» What the exercise asks
Leaving every picture out, repeat all of the entries below exactly.

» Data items
===============

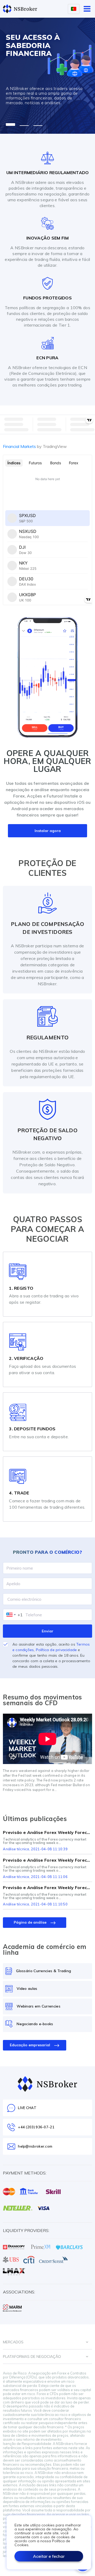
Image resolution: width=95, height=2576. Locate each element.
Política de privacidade (56, 1649)
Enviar (47, 1631)
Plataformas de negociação (32, 2356)
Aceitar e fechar (49, 2556)
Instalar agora (48, 830)
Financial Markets (35, 446)
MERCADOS (13, 2342)
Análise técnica (16, 1849)
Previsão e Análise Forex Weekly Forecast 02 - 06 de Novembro (47, 1860)
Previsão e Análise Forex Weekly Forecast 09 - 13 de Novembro (47, 1887)
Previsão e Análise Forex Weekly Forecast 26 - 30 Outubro (47, 1832)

===============

» Task solution
Image resolution: width=95, height=2576. Locate each element.
Política de privacidade (56, 1649)
Enviar (47, 1631)
Plataformas de negociação (32, 2356)
Aceitar e fechar (49, 2556)
Instalar agora (48, 830)
Financial Markets (35, 446)
MERCADOS (13, 2342)
Análise técnica (16, 1849)
Previsão e Análise Forex Weekly Forecast 02 - 06 de Novembro (47, 1860)
Previsão e Análise Forex Weekly Forecast 09 - 13 de Novembro (47, 1887)
Previsão e Análise Forex Weekly Forecast 26 - 30 Outubro (47, 1832)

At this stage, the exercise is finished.